WHAT NEEDS TO BE DONE. Copy out every line of the material below word for word.

■ ■ ■

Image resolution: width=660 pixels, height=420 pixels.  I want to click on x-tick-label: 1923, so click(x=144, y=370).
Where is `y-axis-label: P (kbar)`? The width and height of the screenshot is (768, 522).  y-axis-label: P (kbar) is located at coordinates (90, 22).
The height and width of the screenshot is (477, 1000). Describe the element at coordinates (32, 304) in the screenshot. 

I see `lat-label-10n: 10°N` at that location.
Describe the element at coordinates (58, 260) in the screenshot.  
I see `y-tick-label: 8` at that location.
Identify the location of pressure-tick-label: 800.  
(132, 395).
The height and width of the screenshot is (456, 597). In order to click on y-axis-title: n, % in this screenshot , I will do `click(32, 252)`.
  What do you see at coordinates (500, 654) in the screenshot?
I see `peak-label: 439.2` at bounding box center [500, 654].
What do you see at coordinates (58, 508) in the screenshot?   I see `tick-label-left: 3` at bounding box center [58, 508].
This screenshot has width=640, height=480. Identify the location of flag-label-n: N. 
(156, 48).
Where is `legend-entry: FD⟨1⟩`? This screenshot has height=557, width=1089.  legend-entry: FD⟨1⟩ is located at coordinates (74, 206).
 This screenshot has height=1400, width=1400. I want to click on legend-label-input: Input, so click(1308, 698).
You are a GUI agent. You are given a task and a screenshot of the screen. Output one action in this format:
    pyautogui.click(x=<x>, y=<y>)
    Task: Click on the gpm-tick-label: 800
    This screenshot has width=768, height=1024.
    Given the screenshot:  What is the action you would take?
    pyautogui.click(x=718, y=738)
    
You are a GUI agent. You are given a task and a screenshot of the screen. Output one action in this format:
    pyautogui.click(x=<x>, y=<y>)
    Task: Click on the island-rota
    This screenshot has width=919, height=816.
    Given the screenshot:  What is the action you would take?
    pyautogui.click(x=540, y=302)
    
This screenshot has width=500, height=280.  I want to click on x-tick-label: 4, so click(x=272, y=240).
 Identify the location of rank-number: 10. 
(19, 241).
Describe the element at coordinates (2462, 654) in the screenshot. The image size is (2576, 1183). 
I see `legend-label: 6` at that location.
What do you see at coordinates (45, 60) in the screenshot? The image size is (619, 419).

■ ■ ■

SOLUTION BELOW.
Image resolution: width=660 pixels, height=420 pixels.  I want to click on x-tick-label: 1923, so click(x=144, y=370).
Where is `y-axis-label: P (kbar)`? The width and height of the screenshot is (768, 522).  y-axis-label: P (kbar) is located at coordinates (90, 22).
The height and width of the screenshot is (477, 1000). Describe the element at coordinates (32, 304) in the screenshot. 

I see `lat-label-10n: 10°N` at that location.
Describe the element at coordinates (58, 260) in the screenshot.  
I see `y-tick-label: 8` at that location.
Identify the location of pressure-tick-label: 800.  
(132, 395).
The height and width of the screenshot is (456, 597). In order to click on y-axis-title: n, % in this screenshot , I will do `click(32, 252)`.
  What do you see at coordinates (500, 654) in the screenshot?
I see `peak-label: 439.2` at bounding box center [500, 654].
What do you see at coordinates (58, 508) in the screenshot?   I see `tick-label-left: 3` at bounding box center [58, 508].
This screenshot has width=640, height=480. Identify the location of flag-label-n: N. 
(156, 48).
Where is `legend-entry: FD⟨1⟩`? This screenshot has height=557, width=1089.  legend-entry: FD⟨1⟩ is located at coordinates (74, 206).
 This screenshot has height=1400, width=1400. I want to click on legend-label-input: Input, so click(1308, 698).
You are a GUI agent. You are given a task and a screenshot of the screen. Output one action in this format:
    pyautogui.click(x=<x>, y=<y>)
    Task: Click on the gpm-tick-label: 800
    This screenshot has width=768, height=1024.
    Given the screenshot:  What is the action you would take?
    pyautogui.click(x=718, y=738)
    
You are a GUI agent. You are given a task and a screenshot of the screen. Output one action in this format:
    pyautogui.click(x=<x>, y=<y>)
    Task: Click on the island-rota
    This screenshot has width=919, height=816.
    Given the screenshot:  What is the action you would take?
    pyautogui.click(x=540, y=302)
    
This screenshot has width=500, height=280.  I want to click on x-tick-label: 4, so click(x=272, y=240).
 Identify the location of rank-number: 10. 
(19, 241).
Describe the element at coordinates (2462, 654) in the screenshot. The image size is (2576, 1183). 
I see `legend-label: 6` at that location.
What do you see at coordinates (45, 60) in the screenshot? The image size is (619, 419).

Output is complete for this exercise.